As a generative leader and mental health advocate, I am wary of seeing such a morbid term being thrown around for what should be a learning experience that advances culture.
This post will be different from my usual positive posts about the field of Site Reliability Engineering (SRE).
Please bear with this because I’m an otherwise forward thinker looking toward a bright future for this space.
Two issues I have with the term post-mortem:
- It compromises the psychological safety of novice SREs
- It risks your job security in pathological organisations
Let’s unpack this.
Imagine being a new SRE and hearing all these fascinating terms like SLOs, observability, APM, Chaos Engineering etc.
Then a term — typically reserved for gritty crime dramas — makes its way into the SRE lingo.
“We are doing a post-mortem on yesterday’s outage”.
A what? You and I know what it means: figuring out what went wrong after an outage or performance degradation event in the production software system.
But let’s consider others for a second.
It’s a ghastly connotation for people who are averse to negative metaphors in general. Even more for those who are mentally scarred from seeing post-mortem scenes on TV.
Yes, they exist, but many will not be vocal about it.
I can understand the term’s origins.
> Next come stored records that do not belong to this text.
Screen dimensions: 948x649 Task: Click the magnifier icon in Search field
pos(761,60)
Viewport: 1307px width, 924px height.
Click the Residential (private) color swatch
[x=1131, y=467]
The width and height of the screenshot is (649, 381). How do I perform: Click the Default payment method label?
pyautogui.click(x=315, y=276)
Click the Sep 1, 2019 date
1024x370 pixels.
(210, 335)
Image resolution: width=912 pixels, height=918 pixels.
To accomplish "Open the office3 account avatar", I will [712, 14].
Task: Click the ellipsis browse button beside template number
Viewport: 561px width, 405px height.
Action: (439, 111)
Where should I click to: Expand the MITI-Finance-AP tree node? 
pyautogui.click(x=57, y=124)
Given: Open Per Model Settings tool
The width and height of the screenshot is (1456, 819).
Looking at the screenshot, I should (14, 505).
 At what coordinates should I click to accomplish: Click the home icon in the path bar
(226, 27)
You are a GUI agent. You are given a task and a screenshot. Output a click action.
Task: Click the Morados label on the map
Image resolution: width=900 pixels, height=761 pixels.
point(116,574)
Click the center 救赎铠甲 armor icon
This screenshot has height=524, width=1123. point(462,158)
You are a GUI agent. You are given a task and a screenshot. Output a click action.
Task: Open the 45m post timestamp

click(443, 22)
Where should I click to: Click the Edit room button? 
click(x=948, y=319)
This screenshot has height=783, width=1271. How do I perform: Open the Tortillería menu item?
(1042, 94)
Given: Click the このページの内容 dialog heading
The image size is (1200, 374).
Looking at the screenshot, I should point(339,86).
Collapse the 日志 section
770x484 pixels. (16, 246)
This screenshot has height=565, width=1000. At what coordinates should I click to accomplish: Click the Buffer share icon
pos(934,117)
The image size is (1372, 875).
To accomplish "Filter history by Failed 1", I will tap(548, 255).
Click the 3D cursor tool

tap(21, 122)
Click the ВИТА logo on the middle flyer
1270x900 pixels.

A lot of my friends are pure engineers and many of them have a sense of dark humour that they use to shock and delight each other.
But Site Reliability Engineering spans well beyond the figurative IT basement. It has begun to draw in diverse — in particular, neurodiverse — talent, do we need to have lingo like this?
The other issue I have with this term is that it can risk your job in companies that don’t practice — and likely never will — a Westrum generative culture like outlined by Humble et al. in their book, Accelerate.
A generative culture of accepting failure will not translate well to companies where I’ve seen managers chastise people for unavoidable mistakes.
Sonja Blignaut is a complexity science thought leader and has written about the use of dark metaphors in organisations. Dark metaphors are words that are loaded with some other meaning that is likely to cause friction in organisational dynamics.
Here’s an excerpt from Sonja’s writing:
“… we examine the nuts and bolts of what makes a powerful learning experience.”
Nuts & Bolts … so are learning experiences like a machine?
and another one:
Looking “under the hood” to understand culture; Fireing up, fixing or fine-tuning your culture. Creating a culture change “dashboard”.
So is culture like a car that can be taken apart, fixed and tuned? Again the metaphor implies predictability and mechanistic certainty.
So what will happen when a Site Reliability Engineer talks with a manager who takes metaphors literally?
“We’re doing a post-mortem on the outage.”, the SRE says.
The manager will think, “Post-mortem? Sounds like something went really bad, and someone must have messed it up big time.” and then say, “Okay, so who’s involved in that?”.
In an act of self-preservation, many such managers will put up a scapegoat for a revenue-losing or bad-PR downtime incident.
In its essence, the word post-mortem is a trigger word describing maleficent intent.
The institutional meaning will evolve into something that takes us away from what we want in all organisations — even the non-tech ones. We want a blame-free environment that lets us learn and improve systems.
On that note, I propose a term that’s more descriptive but not provoking: “Post-incident analysis (PIA)”. Yes, another acronym for the SRE jargon bank.
In a world already deeply fatigued by negativity, do we need to be reminded of it every time we want to work to improve our systems?